Vor diesem Hintergrund sollen hier weniger die einzelnen Texte, sondern der sie umspannende Rahmen betrachtet werden. Hardtwig verweist zunächst auf den Entstehungskontext seiner Forschungen, die aus dem Erkenntnisinteresse der 1970er- und 1980er-Jahre an Vereinskultur als Phänomen der entstehenden bürgerlichen Gesellschaft und der Arbeiterschaft entsprangen.

Diese Forschungsperspektive hat Hardtwig in drei Richtungen erweitert: Erstens durch die im Titel der vorliegenden Publikation mit den Stichworten „Macht“ und „Emotion“ umrissene Blickrichtung. Sie bezieht sich zum einen auf den in Freimaurerlogen, Geheimgesellschaften und studentischen Vereinigungen seit der zweiten Hälfte des 18. Jahrhundert zu beobachtenden Wandel der Gefühlskultur, der sich in der Verbindung von Innerlichkeit und gesellschaftlichem Elitenanspruch manifestierte. Namentlich den studentischen Komments und Vereinsstatuten schreibt Hardtwig eine entscheidende Anpassungsleistung zu, die durch Geselligkeit Orientierung in dem individuellen Streben nach Unabhängigkeit und Verantwortung für die Gesellschaft bot.

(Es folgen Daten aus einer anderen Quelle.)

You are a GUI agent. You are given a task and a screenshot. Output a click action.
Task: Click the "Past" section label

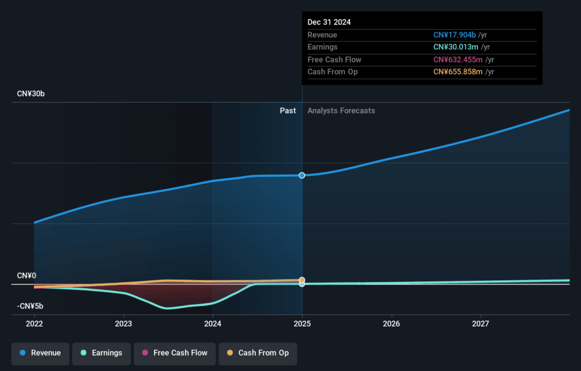click(288, 111)
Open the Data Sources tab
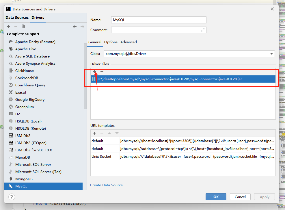The image size is (285, 210). (17, 18)
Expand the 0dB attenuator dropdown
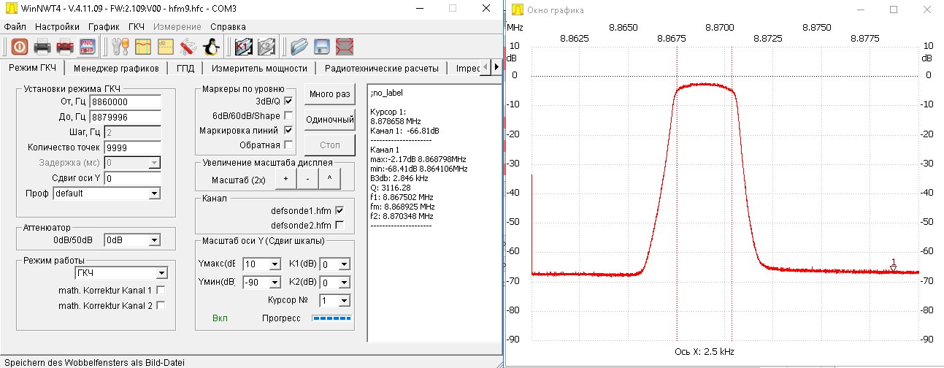Viewport: 944px width, 368px height. [x=154, y=239]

Zweitens unterstreicht Hardtwig die „chronologische Tiefenerstreckung“ von Geselligkeit, die keineswegs allein ein Phänomen der modernen Geschichte ist, sondern in Gilden und Bruderschaften Kontinuitätslinien bis in das frühe Mittelalter aufweist. Durch das Herausarbeiten dieser Kontinuität tritt die politisch-ideologische Aufladung der üblicherweise herangezogenen, gegensätzlichen epochalen Ordnungskategorien – Zwangsverband und freiwillige Vereinigung sowie Gemeinschaft und Individualität – hervor.

Drittens betont Hardtwig die Bedeutung begriffsgeschichtlicher Analysen, die sowohl Begriffskonjunkturen wie semantische Verschiebungen in den Bezeichnungen von Vergemeinschaftungen erklären können. Insbesondere die politische Aufladung von „Assoziation“ durch die Konnotation „Sozialismus“ sowie von „Genossenschaft“ als von Hermann Schultze-Delitzsch propagierter Gegenbegriff sind hier zu nennen.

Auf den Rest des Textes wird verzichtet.